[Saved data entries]

+ + +

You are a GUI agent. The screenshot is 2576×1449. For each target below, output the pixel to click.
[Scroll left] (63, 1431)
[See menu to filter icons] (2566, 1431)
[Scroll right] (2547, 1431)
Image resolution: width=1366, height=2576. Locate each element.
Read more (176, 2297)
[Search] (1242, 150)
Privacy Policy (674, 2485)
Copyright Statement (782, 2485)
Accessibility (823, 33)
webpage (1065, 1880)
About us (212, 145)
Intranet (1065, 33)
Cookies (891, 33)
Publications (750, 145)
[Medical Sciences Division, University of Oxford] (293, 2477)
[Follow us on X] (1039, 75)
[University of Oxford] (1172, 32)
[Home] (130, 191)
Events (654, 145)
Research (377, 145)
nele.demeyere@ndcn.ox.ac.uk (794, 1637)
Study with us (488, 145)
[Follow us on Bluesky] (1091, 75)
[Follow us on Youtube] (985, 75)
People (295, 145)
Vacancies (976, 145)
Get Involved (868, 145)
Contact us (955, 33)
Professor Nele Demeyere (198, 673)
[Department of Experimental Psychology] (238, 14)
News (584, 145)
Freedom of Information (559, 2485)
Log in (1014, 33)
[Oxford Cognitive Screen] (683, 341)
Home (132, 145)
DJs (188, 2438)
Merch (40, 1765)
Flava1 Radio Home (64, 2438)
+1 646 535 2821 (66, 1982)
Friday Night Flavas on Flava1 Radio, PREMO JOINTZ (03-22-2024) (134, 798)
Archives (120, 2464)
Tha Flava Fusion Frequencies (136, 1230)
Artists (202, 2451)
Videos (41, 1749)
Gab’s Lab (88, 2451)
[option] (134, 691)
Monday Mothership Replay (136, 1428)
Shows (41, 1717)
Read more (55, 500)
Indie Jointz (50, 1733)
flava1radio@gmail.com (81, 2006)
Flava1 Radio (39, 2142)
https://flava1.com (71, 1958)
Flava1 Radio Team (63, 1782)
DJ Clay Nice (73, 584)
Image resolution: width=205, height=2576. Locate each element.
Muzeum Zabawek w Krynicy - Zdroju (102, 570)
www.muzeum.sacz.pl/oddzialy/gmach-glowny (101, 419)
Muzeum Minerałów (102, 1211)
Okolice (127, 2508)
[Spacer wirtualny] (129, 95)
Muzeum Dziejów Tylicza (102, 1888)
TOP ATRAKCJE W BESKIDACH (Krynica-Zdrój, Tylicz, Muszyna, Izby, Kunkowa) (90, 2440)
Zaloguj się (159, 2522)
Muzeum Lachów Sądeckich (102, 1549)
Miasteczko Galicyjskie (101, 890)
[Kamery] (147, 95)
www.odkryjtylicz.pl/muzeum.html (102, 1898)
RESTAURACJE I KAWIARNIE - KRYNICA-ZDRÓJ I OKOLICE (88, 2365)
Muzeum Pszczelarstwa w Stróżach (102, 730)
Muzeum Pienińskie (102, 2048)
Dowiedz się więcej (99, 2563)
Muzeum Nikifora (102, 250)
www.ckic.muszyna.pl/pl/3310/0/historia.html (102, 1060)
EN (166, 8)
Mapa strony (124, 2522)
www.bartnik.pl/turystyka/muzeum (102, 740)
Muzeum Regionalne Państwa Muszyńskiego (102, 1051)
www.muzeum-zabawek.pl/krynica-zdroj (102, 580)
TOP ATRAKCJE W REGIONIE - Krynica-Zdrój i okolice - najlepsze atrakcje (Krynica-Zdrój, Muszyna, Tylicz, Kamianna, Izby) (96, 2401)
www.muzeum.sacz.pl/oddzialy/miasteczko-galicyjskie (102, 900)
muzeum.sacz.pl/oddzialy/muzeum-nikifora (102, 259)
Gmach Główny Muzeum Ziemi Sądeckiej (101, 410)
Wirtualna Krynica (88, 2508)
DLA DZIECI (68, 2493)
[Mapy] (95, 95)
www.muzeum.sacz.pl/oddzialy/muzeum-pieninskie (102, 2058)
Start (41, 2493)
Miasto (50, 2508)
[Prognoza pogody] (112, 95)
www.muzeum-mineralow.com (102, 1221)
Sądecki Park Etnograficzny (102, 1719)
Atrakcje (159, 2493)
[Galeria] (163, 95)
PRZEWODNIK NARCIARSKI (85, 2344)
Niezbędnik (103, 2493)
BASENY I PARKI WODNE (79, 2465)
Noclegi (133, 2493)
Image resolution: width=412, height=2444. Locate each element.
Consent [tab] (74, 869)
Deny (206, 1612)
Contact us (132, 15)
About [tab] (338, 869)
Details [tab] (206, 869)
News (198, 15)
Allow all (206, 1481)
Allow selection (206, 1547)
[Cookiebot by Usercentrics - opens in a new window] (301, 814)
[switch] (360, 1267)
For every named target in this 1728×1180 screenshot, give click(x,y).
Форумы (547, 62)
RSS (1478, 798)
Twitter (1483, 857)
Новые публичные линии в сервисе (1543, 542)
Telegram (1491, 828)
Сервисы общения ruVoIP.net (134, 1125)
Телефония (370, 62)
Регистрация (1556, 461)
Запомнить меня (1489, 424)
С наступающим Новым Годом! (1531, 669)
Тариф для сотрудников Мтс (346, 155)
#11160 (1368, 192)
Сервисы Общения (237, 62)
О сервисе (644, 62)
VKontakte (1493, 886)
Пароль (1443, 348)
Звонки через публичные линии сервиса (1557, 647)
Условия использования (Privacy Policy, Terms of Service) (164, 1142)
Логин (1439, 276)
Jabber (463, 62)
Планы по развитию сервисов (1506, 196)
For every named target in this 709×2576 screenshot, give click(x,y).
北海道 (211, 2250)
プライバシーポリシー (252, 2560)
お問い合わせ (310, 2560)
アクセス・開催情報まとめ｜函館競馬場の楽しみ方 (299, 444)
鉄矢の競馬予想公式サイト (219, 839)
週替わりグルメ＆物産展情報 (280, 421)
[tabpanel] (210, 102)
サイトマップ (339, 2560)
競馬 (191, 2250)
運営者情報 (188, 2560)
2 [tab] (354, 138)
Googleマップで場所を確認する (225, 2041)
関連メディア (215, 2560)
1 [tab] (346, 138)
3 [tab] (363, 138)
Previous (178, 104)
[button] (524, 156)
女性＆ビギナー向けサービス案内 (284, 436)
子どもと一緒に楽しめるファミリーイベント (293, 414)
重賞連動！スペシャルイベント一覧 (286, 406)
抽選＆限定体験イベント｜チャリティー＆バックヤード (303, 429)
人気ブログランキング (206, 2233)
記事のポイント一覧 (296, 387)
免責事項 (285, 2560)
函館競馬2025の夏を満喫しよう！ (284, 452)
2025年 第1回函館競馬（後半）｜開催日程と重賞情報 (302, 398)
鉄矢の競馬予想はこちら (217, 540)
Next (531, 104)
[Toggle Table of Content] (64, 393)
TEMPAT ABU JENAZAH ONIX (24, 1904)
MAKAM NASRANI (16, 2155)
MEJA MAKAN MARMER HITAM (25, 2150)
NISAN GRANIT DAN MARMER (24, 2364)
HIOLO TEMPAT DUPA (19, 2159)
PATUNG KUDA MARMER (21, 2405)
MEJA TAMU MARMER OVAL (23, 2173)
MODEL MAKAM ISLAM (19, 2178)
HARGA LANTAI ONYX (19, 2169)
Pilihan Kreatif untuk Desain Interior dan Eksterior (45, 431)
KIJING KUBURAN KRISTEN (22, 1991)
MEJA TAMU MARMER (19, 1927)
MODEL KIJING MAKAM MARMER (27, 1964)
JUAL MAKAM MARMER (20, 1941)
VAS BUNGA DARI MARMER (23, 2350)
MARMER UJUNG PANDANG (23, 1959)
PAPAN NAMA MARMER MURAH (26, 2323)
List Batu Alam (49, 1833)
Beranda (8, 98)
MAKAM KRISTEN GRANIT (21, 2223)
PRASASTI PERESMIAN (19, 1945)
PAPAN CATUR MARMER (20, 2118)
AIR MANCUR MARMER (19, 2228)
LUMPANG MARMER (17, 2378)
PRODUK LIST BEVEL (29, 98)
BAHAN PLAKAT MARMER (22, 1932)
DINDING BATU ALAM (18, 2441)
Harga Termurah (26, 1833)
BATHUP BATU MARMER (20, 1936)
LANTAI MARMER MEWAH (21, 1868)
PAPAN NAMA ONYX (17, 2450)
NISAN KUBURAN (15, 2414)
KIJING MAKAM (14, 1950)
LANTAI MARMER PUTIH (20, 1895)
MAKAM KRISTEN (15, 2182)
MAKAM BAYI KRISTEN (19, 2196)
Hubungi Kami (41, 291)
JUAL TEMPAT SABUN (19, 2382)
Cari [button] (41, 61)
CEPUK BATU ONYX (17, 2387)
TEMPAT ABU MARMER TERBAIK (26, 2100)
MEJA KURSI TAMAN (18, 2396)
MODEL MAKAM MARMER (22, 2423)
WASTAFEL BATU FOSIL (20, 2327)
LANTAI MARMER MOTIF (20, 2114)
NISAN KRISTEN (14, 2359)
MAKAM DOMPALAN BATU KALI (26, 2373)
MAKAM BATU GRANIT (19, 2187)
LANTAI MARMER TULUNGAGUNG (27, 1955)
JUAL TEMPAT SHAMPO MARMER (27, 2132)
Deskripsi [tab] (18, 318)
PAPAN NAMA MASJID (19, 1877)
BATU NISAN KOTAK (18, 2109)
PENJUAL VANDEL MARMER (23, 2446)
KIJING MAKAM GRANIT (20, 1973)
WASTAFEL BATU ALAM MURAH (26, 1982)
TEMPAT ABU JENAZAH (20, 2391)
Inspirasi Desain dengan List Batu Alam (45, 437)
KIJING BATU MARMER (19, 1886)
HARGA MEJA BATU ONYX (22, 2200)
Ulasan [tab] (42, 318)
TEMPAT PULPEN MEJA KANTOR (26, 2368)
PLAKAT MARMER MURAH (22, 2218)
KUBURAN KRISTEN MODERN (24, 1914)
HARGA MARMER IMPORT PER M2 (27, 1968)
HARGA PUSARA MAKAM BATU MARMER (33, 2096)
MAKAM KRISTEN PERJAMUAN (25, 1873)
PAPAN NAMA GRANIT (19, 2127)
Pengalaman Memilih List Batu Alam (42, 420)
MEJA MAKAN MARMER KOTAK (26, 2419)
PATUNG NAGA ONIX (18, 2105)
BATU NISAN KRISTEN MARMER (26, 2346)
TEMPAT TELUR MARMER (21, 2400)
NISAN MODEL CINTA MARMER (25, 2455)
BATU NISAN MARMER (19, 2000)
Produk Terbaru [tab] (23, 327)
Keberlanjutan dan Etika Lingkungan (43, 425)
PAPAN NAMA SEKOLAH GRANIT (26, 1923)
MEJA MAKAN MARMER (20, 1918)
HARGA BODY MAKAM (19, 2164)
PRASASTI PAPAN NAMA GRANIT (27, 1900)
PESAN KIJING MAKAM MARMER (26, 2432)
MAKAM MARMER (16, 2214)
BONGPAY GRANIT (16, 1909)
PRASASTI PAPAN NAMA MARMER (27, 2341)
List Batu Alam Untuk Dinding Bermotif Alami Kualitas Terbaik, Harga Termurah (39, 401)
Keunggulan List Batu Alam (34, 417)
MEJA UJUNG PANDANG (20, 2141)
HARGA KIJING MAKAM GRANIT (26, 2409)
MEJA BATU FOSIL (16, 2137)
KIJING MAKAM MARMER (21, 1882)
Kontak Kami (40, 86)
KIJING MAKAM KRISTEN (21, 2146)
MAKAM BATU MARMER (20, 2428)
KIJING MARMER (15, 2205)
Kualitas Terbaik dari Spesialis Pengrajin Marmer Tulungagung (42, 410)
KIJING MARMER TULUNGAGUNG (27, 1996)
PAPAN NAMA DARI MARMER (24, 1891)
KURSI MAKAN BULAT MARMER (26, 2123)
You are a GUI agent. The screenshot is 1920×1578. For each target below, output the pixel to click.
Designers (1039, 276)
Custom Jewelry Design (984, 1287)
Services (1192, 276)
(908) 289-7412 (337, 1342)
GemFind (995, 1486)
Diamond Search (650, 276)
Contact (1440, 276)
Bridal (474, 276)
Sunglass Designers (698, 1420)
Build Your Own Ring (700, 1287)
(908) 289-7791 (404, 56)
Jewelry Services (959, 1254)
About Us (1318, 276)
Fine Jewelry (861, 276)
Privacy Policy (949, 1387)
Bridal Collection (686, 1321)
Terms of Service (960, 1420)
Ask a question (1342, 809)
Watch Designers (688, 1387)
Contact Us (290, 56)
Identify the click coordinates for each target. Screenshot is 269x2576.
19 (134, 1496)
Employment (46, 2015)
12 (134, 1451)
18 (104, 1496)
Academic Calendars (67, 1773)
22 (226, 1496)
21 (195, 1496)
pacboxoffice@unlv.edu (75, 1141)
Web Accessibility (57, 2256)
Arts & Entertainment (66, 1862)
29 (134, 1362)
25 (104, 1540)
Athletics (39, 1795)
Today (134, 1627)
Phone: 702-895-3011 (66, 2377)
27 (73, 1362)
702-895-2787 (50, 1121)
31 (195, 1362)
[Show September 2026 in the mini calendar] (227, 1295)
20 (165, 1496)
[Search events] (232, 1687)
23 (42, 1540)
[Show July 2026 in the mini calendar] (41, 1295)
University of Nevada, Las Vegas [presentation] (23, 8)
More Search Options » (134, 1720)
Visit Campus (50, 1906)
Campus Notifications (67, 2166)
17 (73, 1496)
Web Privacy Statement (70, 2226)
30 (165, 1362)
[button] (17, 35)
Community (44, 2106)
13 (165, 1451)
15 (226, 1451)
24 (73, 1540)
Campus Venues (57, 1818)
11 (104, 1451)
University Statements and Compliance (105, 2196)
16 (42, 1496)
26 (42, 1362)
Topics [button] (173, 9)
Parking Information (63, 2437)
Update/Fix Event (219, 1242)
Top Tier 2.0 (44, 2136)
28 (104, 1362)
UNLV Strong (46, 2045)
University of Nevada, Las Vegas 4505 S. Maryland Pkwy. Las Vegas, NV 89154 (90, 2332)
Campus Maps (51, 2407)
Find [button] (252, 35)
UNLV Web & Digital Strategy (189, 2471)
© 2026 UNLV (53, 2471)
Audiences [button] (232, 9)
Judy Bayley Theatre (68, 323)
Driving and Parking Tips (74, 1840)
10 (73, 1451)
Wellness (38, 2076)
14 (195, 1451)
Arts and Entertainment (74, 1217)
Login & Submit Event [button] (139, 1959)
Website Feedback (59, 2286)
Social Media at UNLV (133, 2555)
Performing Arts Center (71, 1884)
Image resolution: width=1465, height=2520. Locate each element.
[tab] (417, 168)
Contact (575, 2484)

+ + +

**Required work**
How many lines in the records above contain the word "MODEL"? State that number and nothing more.

**Written response**
4